KANZLER No. 2  /  ADLER No. 7
One of Lynda's "pride and joy" machines, and really a quite rare one at that, is the KANZLER.  This is among the very largest thrust-action machines built in what we might today call the "original" configuration for such machines.  It is pictured next to her already slightly large Adler No. 7.  The Kanzler employed a complicated, but ingenious type-bar system in which all the keys in one column act upon one single type bar.  This may seem curious until you see our next shot.
On the right, a detail shot from Lynda which looks down from the left side, slightly forward at the actual type bars.  You can see that each is actually very tall; in fact, there are eight characters or figures on each one of them.  The mechanism is designed so that depression of each key in a (radially oriented) column determines angular orientation of the type-bar as well as moves it to the print point.  The shift keys stick out the front of the lower frame, and naturally orient for capitals or else figures.  These did not last very long; they came on the market in Germany about 1903-1904 and were out of production by about 1912.

There are a large number of brands of German-made machines which were made in some numbers in the first half of the 20th century, but which do not survive in great numbers.  Two devastating World Wars, and the demand for typewriters for military use during, and civlian use after, coupled with "trade-in" allowance offered by makers following both, has heavily reduced the number of such machines available. 

One such brand is URANIA; Lynda's example is seen here.  These were built from 1909 by Clemens Muller of Dresden, Germany.

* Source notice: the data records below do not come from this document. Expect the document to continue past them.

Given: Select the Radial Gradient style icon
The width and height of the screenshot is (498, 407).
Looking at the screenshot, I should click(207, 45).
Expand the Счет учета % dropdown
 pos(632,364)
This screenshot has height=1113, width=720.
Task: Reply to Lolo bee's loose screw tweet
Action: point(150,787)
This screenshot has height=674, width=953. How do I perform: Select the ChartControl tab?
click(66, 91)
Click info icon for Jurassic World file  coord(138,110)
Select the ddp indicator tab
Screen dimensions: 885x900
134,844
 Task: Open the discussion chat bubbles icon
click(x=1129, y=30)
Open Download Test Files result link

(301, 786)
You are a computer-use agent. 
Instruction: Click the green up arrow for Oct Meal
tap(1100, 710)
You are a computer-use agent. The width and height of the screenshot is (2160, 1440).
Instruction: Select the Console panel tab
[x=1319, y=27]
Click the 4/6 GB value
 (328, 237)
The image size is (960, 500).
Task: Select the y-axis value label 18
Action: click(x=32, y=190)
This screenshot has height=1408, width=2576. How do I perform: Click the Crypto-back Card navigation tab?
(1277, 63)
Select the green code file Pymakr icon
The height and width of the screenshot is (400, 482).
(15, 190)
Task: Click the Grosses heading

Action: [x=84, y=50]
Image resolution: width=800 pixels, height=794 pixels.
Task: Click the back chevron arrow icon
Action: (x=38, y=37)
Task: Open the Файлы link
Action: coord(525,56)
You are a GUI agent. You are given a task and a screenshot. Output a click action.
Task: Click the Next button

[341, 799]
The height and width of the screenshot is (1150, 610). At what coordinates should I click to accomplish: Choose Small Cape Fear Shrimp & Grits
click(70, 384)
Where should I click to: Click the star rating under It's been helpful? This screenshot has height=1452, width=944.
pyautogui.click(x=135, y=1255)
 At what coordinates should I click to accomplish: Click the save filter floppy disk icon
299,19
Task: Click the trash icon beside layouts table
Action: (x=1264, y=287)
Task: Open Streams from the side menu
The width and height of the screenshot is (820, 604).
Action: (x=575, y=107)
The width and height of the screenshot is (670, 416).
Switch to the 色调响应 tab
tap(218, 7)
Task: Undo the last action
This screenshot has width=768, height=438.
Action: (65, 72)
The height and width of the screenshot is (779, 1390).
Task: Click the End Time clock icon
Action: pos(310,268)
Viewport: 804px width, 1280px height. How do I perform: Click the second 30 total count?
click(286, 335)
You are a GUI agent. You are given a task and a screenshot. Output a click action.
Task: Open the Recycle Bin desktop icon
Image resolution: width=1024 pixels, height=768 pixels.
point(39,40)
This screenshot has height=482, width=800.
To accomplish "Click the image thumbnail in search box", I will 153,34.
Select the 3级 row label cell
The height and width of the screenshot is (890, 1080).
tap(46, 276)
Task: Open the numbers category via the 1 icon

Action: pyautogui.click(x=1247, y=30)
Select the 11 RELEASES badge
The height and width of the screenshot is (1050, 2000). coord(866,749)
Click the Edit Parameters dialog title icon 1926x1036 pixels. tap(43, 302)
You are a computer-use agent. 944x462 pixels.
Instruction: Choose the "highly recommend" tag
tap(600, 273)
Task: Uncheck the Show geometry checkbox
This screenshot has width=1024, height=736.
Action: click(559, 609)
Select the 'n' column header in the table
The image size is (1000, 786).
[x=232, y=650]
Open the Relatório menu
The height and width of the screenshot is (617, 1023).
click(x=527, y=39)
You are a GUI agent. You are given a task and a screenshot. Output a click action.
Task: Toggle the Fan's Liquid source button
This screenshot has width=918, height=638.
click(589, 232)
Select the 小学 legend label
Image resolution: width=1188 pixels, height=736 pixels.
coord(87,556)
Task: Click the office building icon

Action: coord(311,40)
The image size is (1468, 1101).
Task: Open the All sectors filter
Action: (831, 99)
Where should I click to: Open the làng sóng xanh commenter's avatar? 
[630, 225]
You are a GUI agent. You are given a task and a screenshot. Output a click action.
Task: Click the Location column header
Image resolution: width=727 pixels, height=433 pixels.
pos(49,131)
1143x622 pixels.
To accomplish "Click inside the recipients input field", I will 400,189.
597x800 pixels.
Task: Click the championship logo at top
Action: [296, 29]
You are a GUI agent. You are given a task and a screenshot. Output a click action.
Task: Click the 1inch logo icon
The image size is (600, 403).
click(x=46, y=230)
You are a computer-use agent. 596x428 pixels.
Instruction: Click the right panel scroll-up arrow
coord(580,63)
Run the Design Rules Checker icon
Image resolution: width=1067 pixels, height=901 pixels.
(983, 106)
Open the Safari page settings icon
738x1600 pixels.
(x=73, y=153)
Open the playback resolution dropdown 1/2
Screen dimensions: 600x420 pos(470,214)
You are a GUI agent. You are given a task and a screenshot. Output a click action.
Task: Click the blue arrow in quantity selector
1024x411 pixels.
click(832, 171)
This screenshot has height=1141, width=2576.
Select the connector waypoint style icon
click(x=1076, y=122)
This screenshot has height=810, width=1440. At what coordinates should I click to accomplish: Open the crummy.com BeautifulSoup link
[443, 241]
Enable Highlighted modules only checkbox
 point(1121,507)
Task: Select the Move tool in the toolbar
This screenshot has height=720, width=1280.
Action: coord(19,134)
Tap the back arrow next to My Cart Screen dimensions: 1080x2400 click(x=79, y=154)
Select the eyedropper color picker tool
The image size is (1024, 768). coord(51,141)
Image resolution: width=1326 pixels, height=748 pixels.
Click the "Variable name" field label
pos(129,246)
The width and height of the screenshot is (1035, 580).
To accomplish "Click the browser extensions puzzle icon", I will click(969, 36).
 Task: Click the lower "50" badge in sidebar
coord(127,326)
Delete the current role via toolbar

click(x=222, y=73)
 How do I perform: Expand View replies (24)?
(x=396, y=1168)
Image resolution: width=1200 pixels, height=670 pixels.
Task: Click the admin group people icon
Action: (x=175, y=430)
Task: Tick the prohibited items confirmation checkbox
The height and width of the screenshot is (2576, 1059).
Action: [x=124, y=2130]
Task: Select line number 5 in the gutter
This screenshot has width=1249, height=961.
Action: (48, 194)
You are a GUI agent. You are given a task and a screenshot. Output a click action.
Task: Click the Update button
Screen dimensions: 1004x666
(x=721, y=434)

STEARNS VISIBLE No. 2    s/n 4502
In relation to the Urania above, there is also a group of American-made standard typewriters which were on the market at various times in the early 20th century, built to different designs by a wide variety of concerns, which are either now uncommon or else were uncommon even when being built.  The STEARNS VISIBLE falls into this last category.  Lynda notes that her example is all the more unusual due to the fact that it is built for writing in Czech.